Hispasat-Intelsat Venture will Use Amazonas 1 for World Cup Coverage
Updated May 15 at 9:38 a.m. EDT
DUBAI, United Arab Emirates — Satellite fleet operators Hispasat andhave formed a joint venture to operate Hispasat’s Amazonas 1 satellite at 55.5 degrees west longitude for two years to capture the revenue potential of the FIFA World Cup soccer championship being held in Brazil starting in June, Hispasat announced May 13.
Amazonas 1, launched in 2004, has a fuel-supply anomaly that is expected to reduce its operational life to about 10 years, instead of the planned 15 years, according to previous estimates. But the satellite apparently is expected to operate long enough to provide television services for the World Cup and beyond.
Amazonas 1 was initially operated at 61 degrees west for Madrid-based Hispasat’s Latin American business.
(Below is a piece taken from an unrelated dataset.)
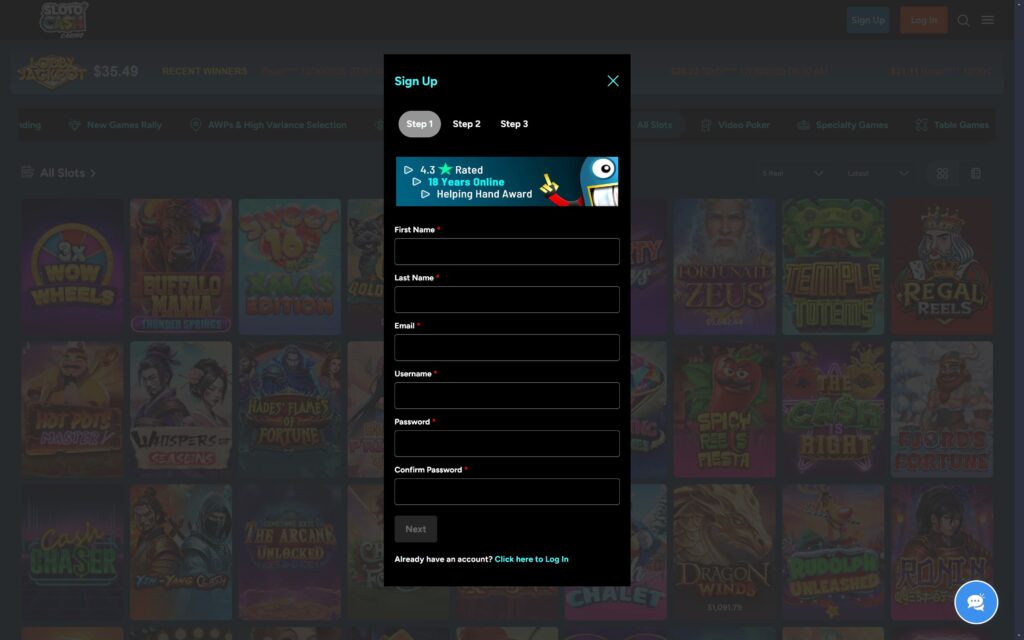Close the Sign Up modal with the X
Screen dimensions: 1024x640
613,81
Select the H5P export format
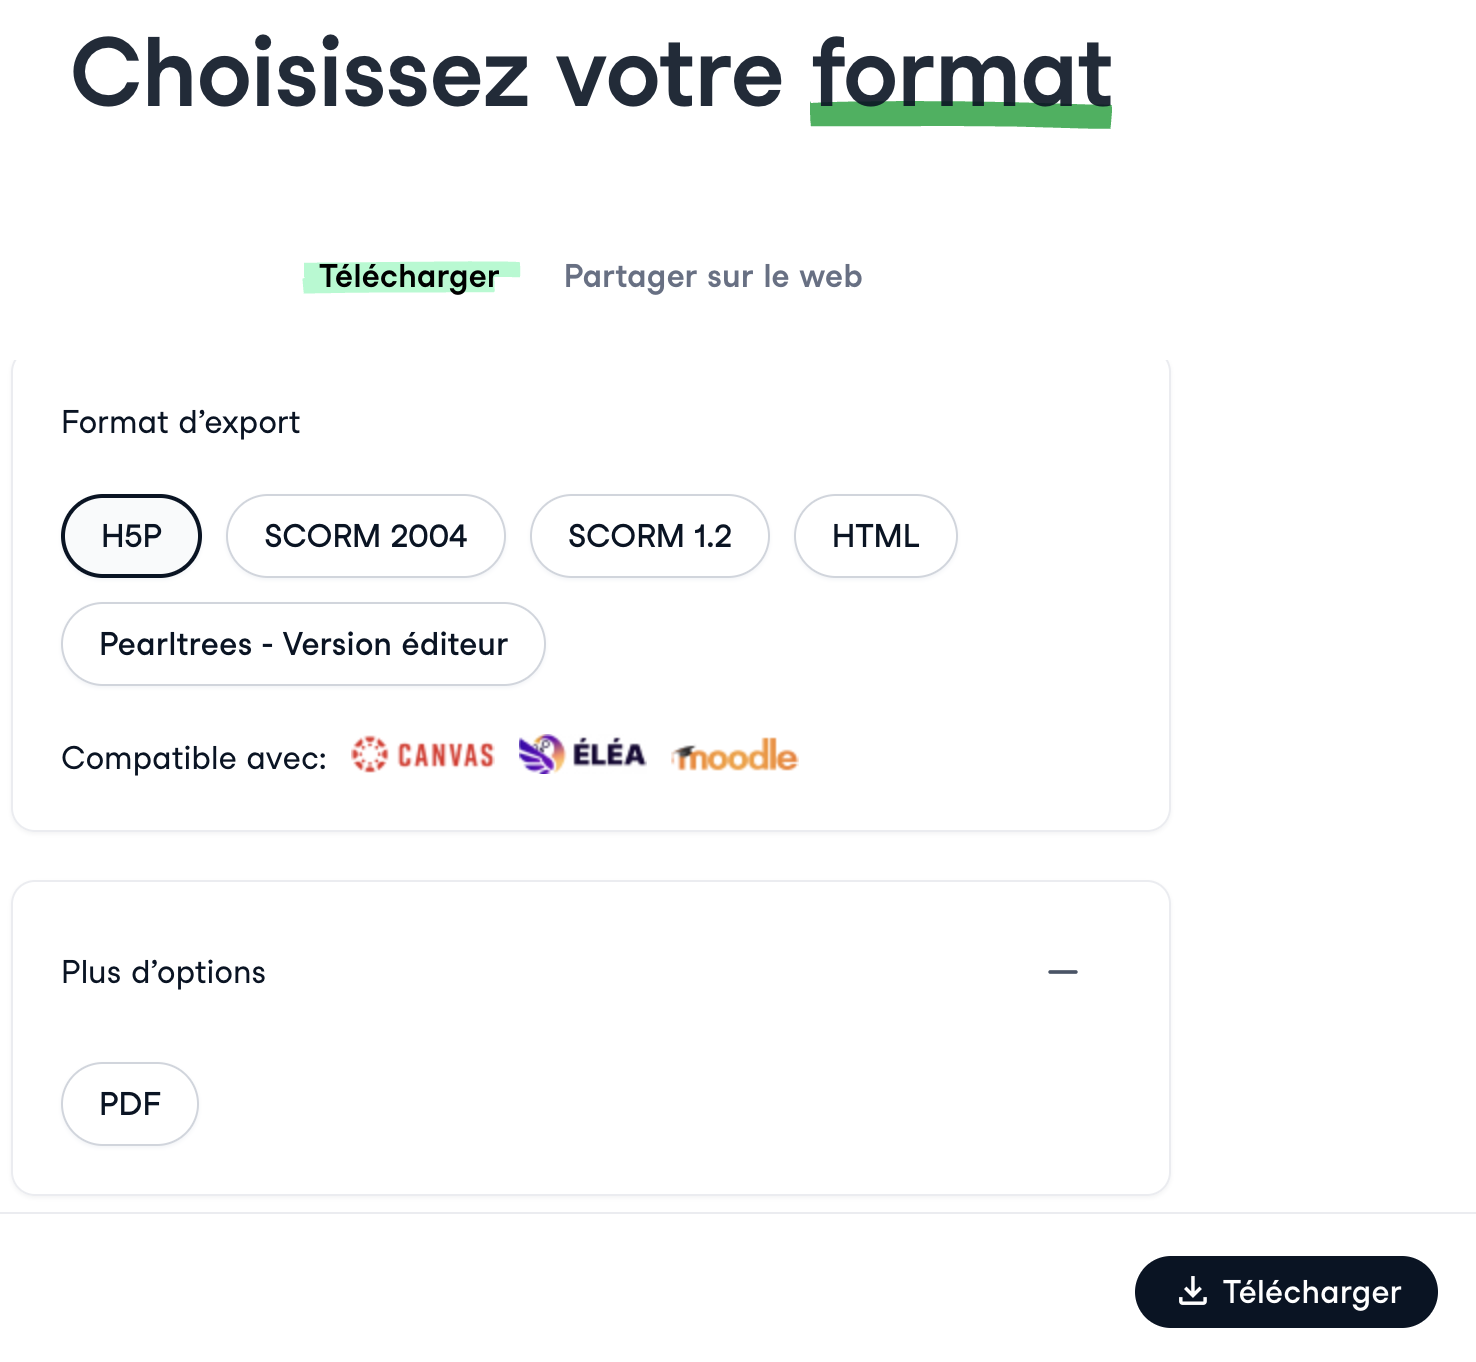Image resolution: width=1476 pixels, height=1362 pixels. 131,536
It was moved to 36 degrees west in early 2013 when Amazonas 3 arrived to take over at the 61 degrees position.
Hispasat began moving Amazonas 1 from its 36 degrees slot in February; the satellite arrived at 55.5 degrees east in late March.
The satellite has 36 Ku- and 27 C-band transponders.
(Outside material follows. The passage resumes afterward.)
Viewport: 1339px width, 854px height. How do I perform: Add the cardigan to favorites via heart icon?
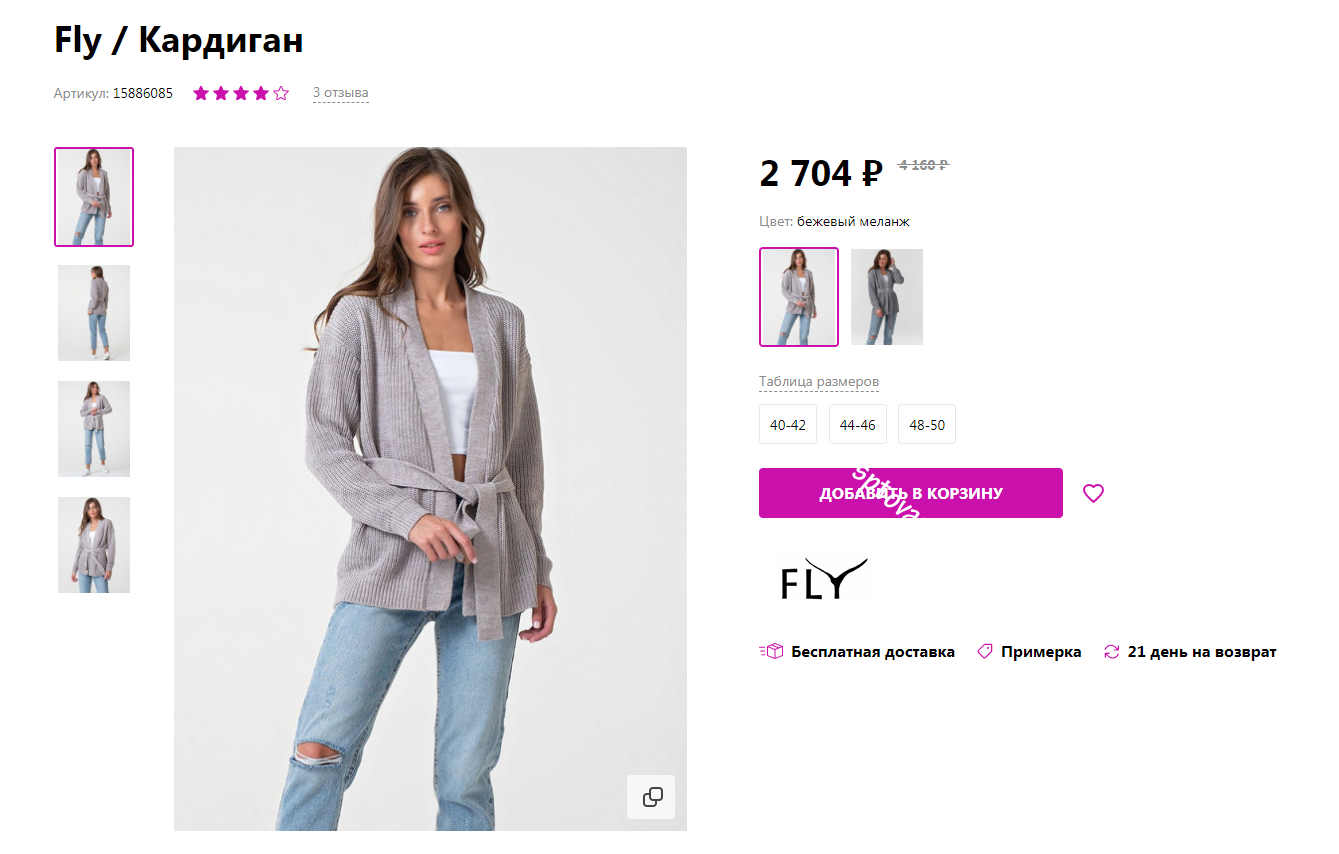1093,493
“Hispasat and Intelsat will cooperate at the orbital position, sharing orbital resources to expand services available for media and other customers in the region,” Hispasat said in a statement.
Intelsat Chief Commercial Officer Stephen Spengler said in a statement that the two companies are weighing “future opportunities in the region that will further strengthen our combined presence.”
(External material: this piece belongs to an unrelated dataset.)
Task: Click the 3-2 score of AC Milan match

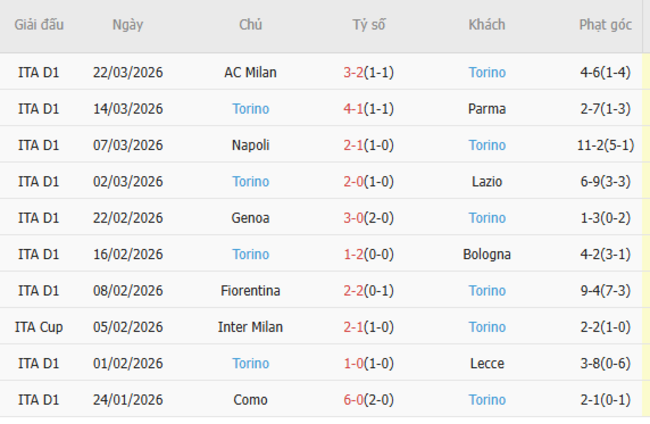Action: pyautogui.click(x=353, y=72)
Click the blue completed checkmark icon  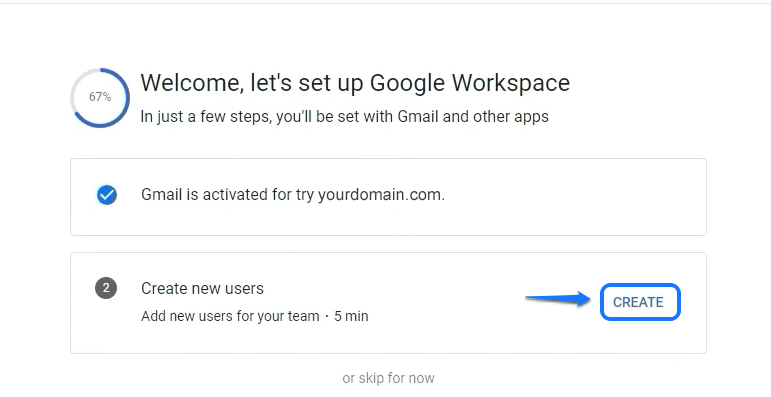click(107, 195)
Hispasat Chief Executive Carlos Espinos said his company is looking to grow through alliances with third parties. “This deal also enables Hispasat to fully exploit the capability and service life of Amazonas 1 and to operate at a new orbital position,” Espinos said in a statement.
Intelsat Investor Relations Vice President Dianne J. VanBeber said the agreement with Hispasat is not a joint venture in the legal sense, but an agreement between the two companies to coordinate use of their satellites at the slot.
In addition, VanBeber said, Intelsat and Hispasat are studying ways to combine their forces for future development of the Latin American market.
“Both companies have rights at 55.5 degrees east, although Intelsat has priority rights,” VanBeber said May 14. “We are fully coordinating with Hispasat to allow the satellites to coexist at this location.”
Intelsat’s aging Galaxy 11 is stationed at 55.5 degrees east, as is the company’s IS-805. The IS-34 satellite scheduled for launch in late 2015 will also be located there.